This model was trained from scratch on "tinyshakespeare" text file.

## Model description

A tiny model similar to jploski/falcon-mini-shakespeare, to demonstrate training and recurrent inference using a retentive network (https://arxiv.org/pdf/2307.08621.pdf).
The code utilizes Sehyun Choi's implementation of retentive network (https://github.com/syncdoth/RetNet) with configuration parameters changed to make it a very tiny model.

- **License:** Apache 2.0.

## Intended uses & limitations

Intended to demonstrate training and (recurrent O(1)) inference using a retentive network

## Training and evaluation data

https://raw.githubusercontent.com/karpathy/char-rnn/master/data/tinyshakespeare/input.txt

## Training procedure

Note: updated on 2023-11-10 to work with the current version of syncdoth/RetNet.

Just used the single tinyshakespeare text file as both the training and validation set (split up into paragraphs).
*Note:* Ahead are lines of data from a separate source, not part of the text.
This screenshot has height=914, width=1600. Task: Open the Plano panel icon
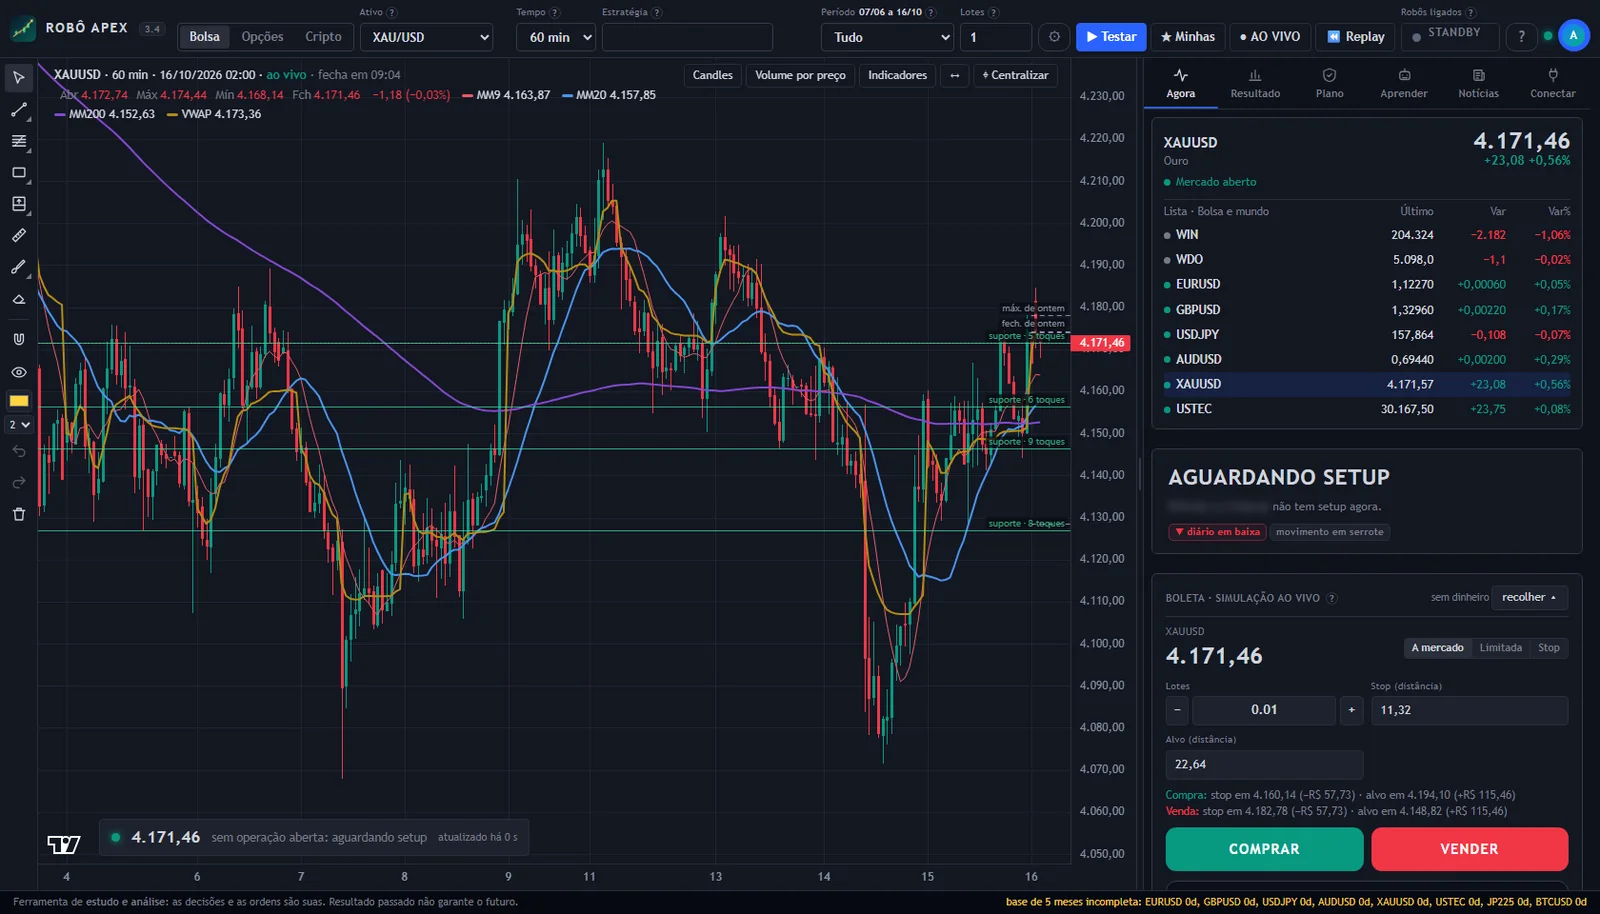(x=1329, y=83)
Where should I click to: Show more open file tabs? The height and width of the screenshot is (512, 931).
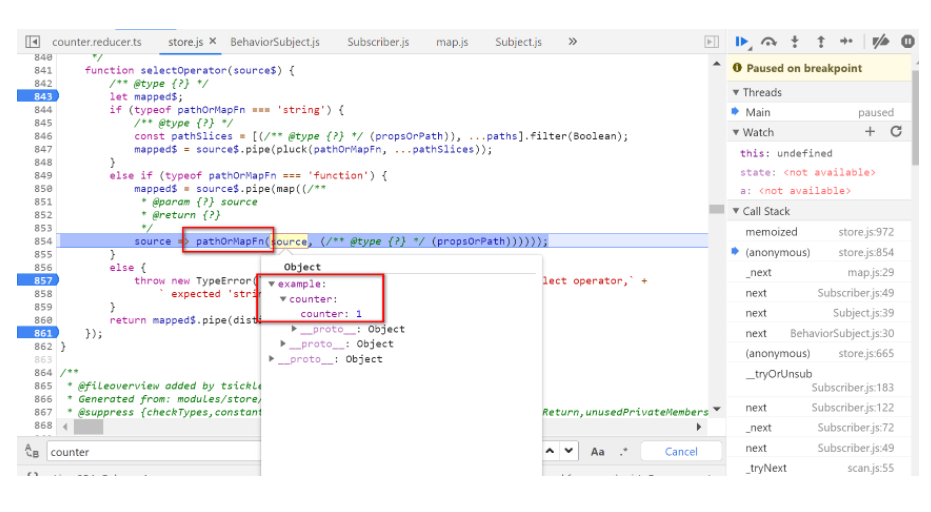pyautogui.click(x=572, y=42)

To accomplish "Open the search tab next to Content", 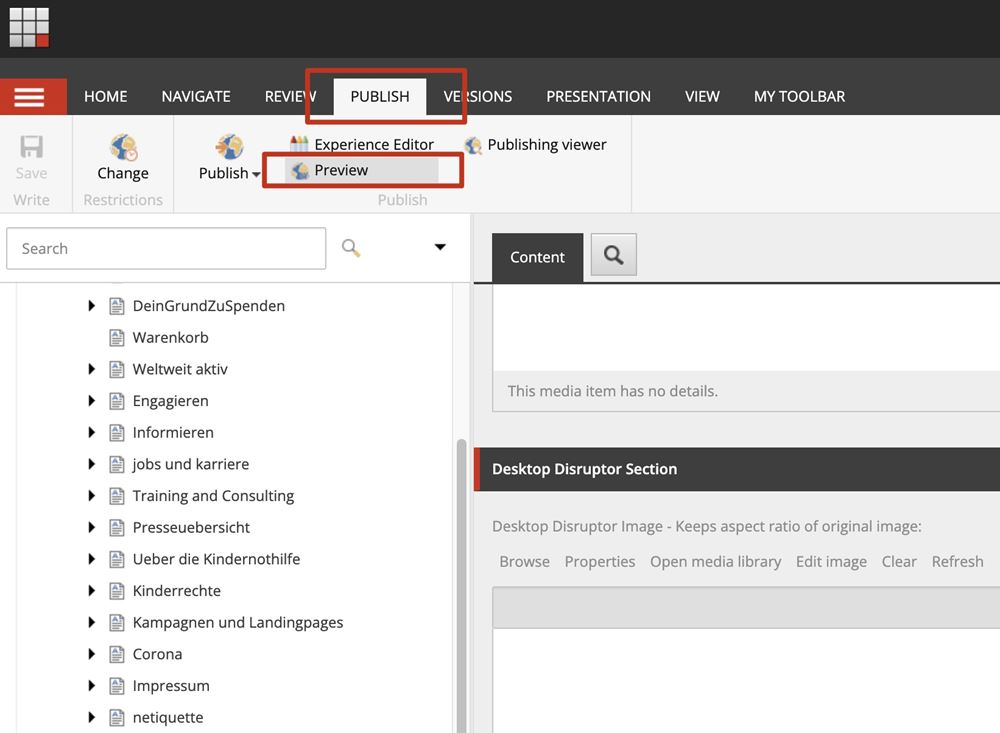I will (x=613, y=256).
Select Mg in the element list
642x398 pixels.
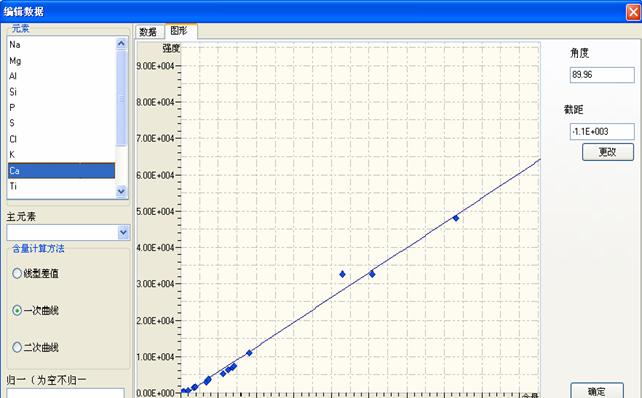tap(61, 61)
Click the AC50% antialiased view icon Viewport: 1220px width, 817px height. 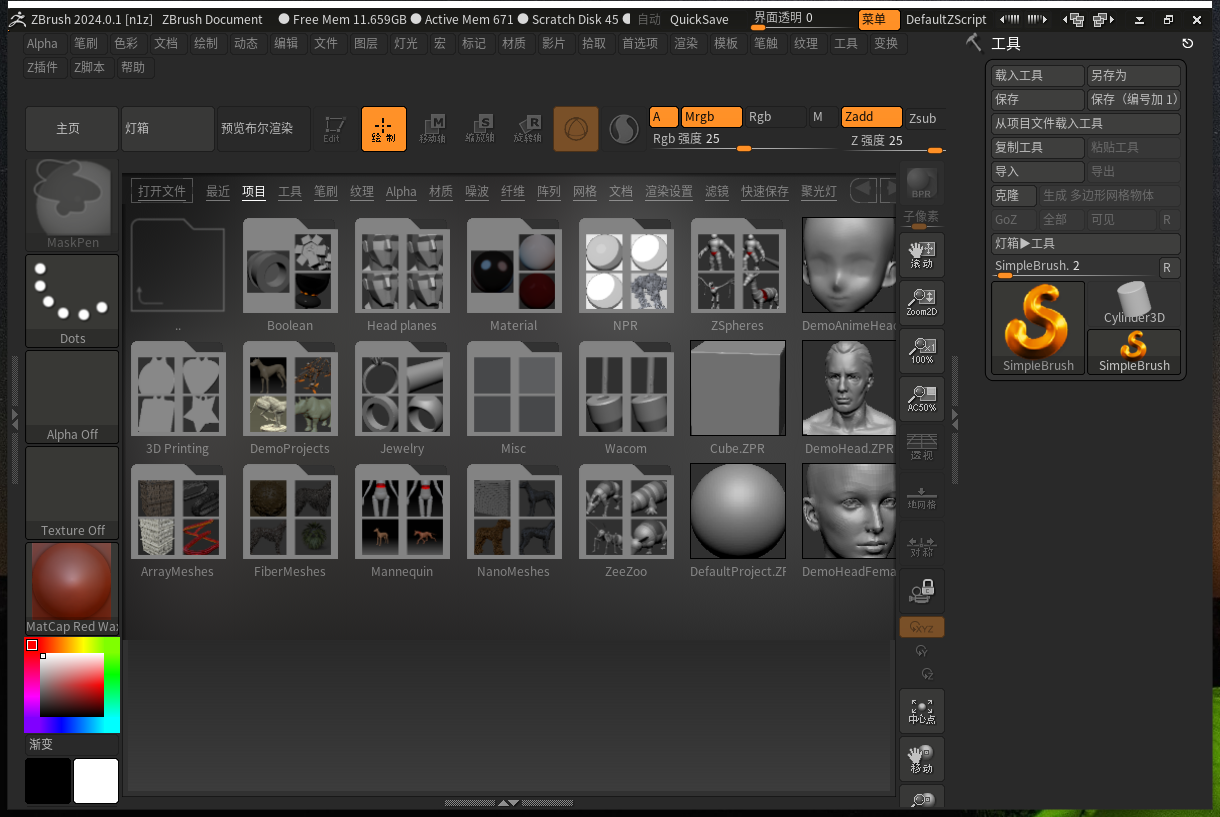tap(921, 398)
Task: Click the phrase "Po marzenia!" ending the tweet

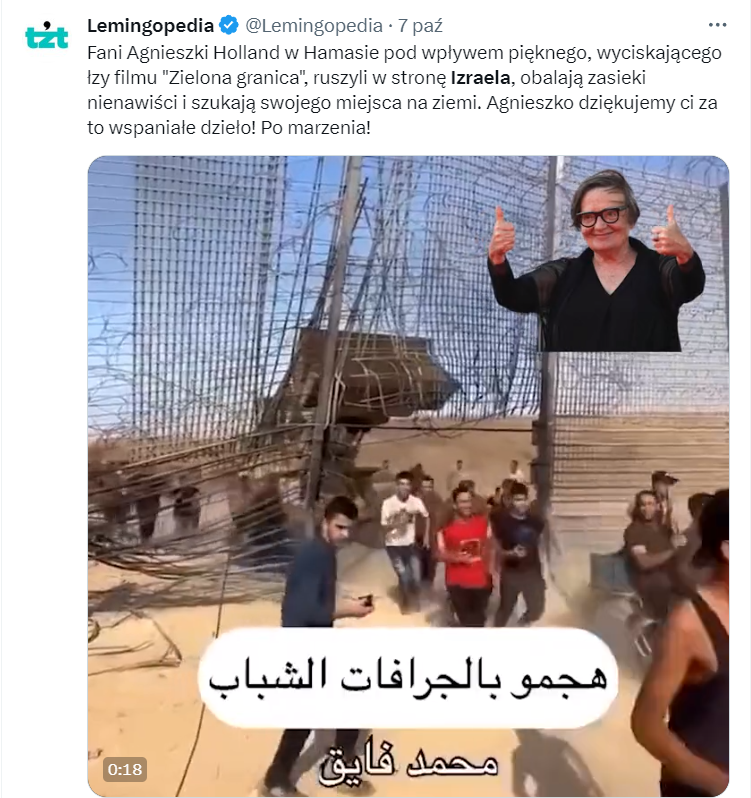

See:

https://colab.research.google.com/drive/1wZnM7FCe4TsQpoamJ7NDAuQfA3DYiwHi?usp=sharing

### Training hyperparameters

The following hyperparameters were used during training:
- learning_rate: 0.0006
- train_batch_size: 32
- eval_batch_size: 32
- seed: 42
- gradient_accumulation_steps: 8
- total_train_batch_size: 256
- optimizer: Adam with betas=(0.9,0.999) and epsilon=1e-08
- lr_scheduler_type: cosine
- lr_scheduler_warmup_steps: 10
- num_epochs: 40

### Training results

| Training Loss | Epoch | Step | Validation Loss |
|:-------------:|:-----:|:----:|:---------------:|
| 3.6853        | 10.0  | 370  | 3.4459          |
| 2.1973        | 20.0  | 740  | 2.0213          |
| 1.3819        | 30.0  | 1110 | 1.3017          |
| 1.1658        | 40.0  | 1480 | 1.1566          |


### Framework versions

- Transformers 4.35.0
- Pytorch 2.1.0+cu118
- Datasets 2.14.6
- Tokenizers 0.14.1